食品の安全や品質について、世の中の目は年々厳しくなっています。とはいえ、業界全体を見渡せば、国際基準に基づく認証取得が“当たり前”になっているとは、まだ言えません。えびせんべいの製造業界において、山三商会が国際基準のFSSC22000を取得したのは2018年12月。当時、同業界では初めてのことでした。現在でも、認証を受けている企業は決して多くはありません。
取得にも維持にも手間と時間がかかるFSSC22000を、なぜ山三商会は2018年から今も続けているのか。その理由はとてもシンプルです。食品の安全は、日々の地道な現場の取り組みでしか守れないと考えているからです。

基準は、取得して終わりではない
国際基準の認証は、一度取れば安心、というものではありません。審査は予告なく行われることもあり、突然工場に来られて、即座に資料の提示を求められたこともありました。
その瞬間に対応できなければ、意味がない。だからこそ、特別な準備期間はありません。日常そのものが、常に審査対象です。記録は整っているか。手順は守られているか。説明を求められたとき、誰でも答えられる状態か。「いつ来られても大丈夫」。そう言える状態を日々保ち続けることが、国際基準での運用には求められています。
工場を止める日があります
山三商会では、毎月月末になると、工場の稼働を止めます。そして従業員全員で、工場をすみずみまで清掃します。効率だけを考えれば、生産を続けた方がいいのかもしれません。それでも、止める。全員で、同じ場所に立ち、同じ目線で確認する。
この時間は、単なる清掃ではありません。「ここは本当に安全か」「この状態で胸を張れるか」。国際基準を守るとは、こうした問いを、作業として体に染み込ませることでもあります。
安心は、日常の積み重ねから生まれる
徹底した品質・安全管理は、楽な道ではありません。抜き打ち審査への備え、膨大な記録、定期的な見直し。続けるほど、その大変さをあらためて実感します。それでも山三商会は、国際基準に基づく管理を「やらされていること」ではなく、「安心のために必要なこと」と考えています。言葉で安心を伝えるのではなく、仕組みと日常で示す。第三者にいつ見られてもいい状態を保ち続ける。その姿勢こそが、信頼につながると信じています。

地味だけれど、誇りのある仕事
国際基準という言葉は、少し遠い世界の話に聞こえるかもしれません。けれど実際は、月末の清掃や、毎日の確認、記録の積み重ねといった、とても地味な作業の連続です。誰かに見せるためではなく、安心してもらうために続ける。
えびせん一枚の向こう側にあるのは、そんな日常です。派手さはなくても、手は抜かない。その積み重ねが、今日も工場を支えています。

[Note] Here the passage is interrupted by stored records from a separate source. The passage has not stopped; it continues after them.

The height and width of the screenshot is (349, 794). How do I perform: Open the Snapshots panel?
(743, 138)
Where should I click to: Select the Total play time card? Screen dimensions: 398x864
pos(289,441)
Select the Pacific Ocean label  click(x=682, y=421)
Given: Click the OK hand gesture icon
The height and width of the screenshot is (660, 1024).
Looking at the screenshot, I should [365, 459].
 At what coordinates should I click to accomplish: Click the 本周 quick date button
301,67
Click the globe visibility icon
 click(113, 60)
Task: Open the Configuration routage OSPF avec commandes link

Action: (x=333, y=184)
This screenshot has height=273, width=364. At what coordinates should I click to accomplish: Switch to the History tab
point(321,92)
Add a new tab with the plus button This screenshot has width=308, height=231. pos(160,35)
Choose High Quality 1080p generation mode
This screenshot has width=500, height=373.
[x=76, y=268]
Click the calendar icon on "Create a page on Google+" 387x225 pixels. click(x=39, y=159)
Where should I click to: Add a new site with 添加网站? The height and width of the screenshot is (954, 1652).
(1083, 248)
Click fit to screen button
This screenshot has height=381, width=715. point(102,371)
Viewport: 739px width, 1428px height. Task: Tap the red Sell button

※FSSC22000(食品安全システム認証)とは、食品の安全を確保するための国際的な認証規格です。ISO22000を基盤に、業種ごとの前提条件プログラムや追加要求事項を組み合わせ、原材料の受け入れから製造、出荷までの全工程でリスクを管理します。第三者機関による審査が行われ、継続的な改善と高い透明性が求められるため、世界各国の⾷品関連企業で広く採⽤されている⾷品安全認証の⼀つです。